AVAILABLE DATA

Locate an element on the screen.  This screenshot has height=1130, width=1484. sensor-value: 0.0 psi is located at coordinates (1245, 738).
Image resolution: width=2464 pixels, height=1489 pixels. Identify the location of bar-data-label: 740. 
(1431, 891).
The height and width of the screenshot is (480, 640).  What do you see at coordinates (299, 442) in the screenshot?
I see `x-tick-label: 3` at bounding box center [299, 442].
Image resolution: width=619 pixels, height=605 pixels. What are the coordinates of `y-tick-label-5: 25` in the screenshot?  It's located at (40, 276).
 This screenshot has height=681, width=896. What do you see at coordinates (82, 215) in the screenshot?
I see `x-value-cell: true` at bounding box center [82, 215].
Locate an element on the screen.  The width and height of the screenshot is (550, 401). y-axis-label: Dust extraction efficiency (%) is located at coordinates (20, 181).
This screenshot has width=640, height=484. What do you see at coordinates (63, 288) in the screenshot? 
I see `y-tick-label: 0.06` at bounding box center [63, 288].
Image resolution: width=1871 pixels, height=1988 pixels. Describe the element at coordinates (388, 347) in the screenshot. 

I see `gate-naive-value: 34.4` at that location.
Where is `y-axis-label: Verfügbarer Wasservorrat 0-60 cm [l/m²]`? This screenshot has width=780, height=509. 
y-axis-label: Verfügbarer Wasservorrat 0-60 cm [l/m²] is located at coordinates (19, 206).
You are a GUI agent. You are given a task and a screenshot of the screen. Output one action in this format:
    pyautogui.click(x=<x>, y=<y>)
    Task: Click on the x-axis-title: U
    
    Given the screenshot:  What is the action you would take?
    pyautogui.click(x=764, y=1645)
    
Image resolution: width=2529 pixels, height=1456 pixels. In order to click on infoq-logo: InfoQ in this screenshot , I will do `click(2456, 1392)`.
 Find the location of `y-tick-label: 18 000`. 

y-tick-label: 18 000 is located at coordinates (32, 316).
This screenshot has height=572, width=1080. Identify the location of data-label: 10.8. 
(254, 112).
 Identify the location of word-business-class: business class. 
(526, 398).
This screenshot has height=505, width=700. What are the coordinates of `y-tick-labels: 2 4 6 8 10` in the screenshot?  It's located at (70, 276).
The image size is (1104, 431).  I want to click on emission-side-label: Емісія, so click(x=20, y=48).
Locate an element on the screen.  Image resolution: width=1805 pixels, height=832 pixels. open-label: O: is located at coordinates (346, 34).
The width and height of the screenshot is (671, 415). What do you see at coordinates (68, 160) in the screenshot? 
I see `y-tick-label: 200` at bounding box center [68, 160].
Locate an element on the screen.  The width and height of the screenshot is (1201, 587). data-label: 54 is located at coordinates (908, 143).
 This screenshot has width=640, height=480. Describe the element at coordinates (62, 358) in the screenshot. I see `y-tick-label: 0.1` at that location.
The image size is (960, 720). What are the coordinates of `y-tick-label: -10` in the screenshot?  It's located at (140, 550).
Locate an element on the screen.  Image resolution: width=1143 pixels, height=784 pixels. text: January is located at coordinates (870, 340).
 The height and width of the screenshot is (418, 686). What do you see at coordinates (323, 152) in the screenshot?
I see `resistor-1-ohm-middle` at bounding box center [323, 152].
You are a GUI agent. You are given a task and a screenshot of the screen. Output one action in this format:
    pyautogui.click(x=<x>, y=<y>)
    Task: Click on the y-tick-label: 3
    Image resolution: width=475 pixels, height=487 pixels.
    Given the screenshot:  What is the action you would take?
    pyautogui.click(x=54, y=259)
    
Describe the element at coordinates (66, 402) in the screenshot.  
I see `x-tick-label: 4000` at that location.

TASK STATEMENT
Copy the records verbatim, from the line containing "coordinates (346, 34)." through the end of the records, including both.

ANSWER BOX
Locate an element on the screen.  Image resolution: width=1805 pixels, height=832 pixels. open-label: O: is located at coordinates (346, 34).
The width and height of the screenshot is (671, 415). What do you see at coordinates (68, 160) in the screenshot? 
I see `y-tick-label: 200` at bounding box center [68, 160].
Locate an element on the screen.  The width and height of the screenshot is (1201, 587). data-label: 54 is located at coordinates (908, 143).
 This screenshot has width=640, height=480. Describe the element at coordinates (62, 358) in the screenshot. I see `y-tick-label: 0.1` at that location.
The image size is (960, 720). What are the coordinates of `y-tick-label: -10` in the screenshot?  It's located at (140, 550).
Locate an element on the screen.  Image resolution: width=1143 pixels, height=784 pixels. text: January is located at coordinates (870, 340).
 The height and width of the screenshot is (418, 686). What do you see at coordinates (323, 152) in the screenshot?
I see `resistor-1-ohm-middle` at bounding box center [323, 152].
You are a GUI agent. You are given a task and a screenshot of the screen. Output one action in this format:
    pyautogui.click(x=<x>, y=<y>)
    Task: Click on the y-tick-label: 3
    Image resolution: width=475 pixels, height=487 pixels.
    Given the screenshot:  What is the action you would take?
    pyautogui.click(x=54, y=259)
    
Describe the element at coordinates (66, 402) in the screenshot.  
I see `x-tick-label: 4000` at that location.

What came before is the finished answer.